#### GIVEN DATA
============

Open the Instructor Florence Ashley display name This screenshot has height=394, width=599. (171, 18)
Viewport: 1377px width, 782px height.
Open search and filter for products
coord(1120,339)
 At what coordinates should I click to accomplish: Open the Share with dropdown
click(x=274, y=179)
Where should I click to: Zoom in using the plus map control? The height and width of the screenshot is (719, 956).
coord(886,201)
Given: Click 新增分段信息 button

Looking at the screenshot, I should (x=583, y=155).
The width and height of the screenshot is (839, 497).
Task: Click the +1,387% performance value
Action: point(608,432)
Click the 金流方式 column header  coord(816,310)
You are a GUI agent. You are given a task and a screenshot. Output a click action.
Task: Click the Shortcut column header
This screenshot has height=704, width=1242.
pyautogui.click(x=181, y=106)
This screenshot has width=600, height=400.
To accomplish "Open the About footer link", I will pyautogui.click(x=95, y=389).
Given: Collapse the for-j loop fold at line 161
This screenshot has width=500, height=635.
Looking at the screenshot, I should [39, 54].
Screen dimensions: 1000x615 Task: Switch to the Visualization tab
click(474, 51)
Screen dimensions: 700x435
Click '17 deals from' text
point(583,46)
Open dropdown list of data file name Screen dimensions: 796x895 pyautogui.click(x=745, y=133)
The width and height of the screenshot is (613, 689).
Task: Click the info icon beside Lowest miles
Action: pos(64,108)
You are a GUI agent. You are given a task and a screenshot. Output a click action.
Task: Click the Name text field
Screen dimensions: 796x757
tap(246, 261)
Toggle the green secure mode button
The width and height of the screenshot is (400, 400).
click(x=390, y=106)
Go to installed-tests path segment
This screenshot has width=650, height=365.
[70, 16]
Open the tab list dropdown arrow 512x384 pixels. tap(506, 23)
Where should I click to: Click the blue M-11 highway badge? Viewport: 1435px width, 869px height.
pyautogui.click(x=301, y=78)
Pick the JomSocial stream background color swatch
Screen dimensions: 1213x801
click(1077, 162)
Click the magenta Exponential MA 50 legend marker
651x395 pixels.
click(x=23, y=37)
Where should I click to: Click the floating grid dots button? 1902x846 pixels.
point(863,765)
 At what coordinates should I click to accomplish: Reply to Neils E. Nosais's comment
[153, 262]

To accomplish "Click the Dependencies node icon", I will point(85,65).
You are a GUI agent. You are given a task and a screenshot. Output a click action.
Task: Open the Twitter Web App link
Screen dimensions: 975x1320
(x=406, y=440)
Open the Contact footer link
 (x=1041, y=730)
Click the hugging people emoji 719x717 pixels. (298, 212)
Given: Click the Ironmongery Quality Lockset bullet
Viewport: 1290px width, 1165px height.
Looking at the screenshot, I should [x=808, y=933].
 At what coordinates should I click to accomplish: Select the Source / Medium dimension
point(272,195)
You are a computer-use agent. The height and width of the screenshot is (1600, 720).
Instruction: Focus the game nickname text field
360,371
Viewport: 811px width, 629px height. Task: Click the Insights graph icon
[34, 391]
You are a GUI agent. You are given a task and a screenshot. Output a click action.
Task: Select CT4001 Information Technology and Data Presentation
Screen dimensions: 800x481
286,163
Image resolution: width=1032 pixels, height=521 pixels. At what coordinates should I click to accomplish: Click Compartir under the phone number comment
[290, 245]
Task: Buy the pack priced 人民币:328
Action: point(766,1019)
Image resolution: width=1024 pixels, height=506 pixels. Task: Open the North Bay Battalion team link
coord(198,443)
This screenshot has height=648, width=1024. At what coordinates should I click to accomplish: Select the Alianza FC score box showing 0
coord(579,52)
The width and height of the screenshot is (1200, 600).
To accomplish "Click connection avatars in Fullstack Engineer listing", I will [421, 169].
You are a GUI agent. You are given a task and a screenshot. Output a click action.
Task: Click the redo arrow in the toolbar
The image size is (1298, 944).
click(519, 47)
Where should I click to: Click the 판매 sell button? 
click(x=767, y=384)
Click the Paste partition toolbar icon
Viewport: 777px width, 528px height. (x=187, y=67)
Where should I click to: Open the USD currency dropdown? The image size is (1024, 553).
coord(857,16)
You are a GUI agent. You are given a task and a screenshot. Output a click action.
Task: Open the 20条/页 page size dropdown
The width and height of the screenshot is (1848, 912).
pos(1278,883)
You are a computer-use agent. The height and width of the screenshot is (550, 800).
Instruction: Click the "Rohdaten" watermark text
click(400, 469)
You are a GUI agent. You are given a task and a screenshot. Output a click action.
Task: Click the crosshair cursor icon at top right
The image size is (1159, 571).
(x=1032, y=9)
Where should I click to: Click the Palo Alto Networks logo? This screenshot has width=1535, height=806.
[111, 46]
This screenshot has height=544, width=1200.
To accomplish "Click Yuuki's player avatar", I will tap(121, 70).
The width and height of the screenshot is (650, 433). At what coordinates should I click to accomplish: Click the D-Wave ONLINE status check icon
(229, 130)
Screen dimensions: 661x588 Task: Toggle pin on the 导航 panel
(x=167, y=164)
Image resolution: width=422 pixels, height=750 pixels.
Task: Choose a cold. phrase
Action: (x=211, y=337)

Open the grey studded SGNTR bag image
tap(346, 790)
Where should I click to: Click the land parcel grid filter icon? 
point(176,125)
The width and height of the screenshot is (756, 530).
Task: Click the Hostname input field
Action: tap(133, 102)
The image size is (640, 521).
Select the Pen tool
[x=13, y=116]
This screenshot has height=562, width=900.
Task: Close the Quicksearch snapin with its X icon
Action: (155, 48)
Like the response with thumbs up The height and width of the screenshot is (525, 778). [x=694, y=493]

============

#### YOUR GOAL
Reproduce every line from the listing above that holds the word "will".

#### RESPONSE TO THE EXERCISE
To accomplish "Open the About footer link", I will pyautogui.click(x=95, y=389).
To accomplish "Click the Dependencies node icon", I will point(85,65).
To accomplish "Click connection avatars in Fullstack Engineer listing", I will [421, 169].
To accomplish "Click Yuuki's player avatar", I will tap(121, 70).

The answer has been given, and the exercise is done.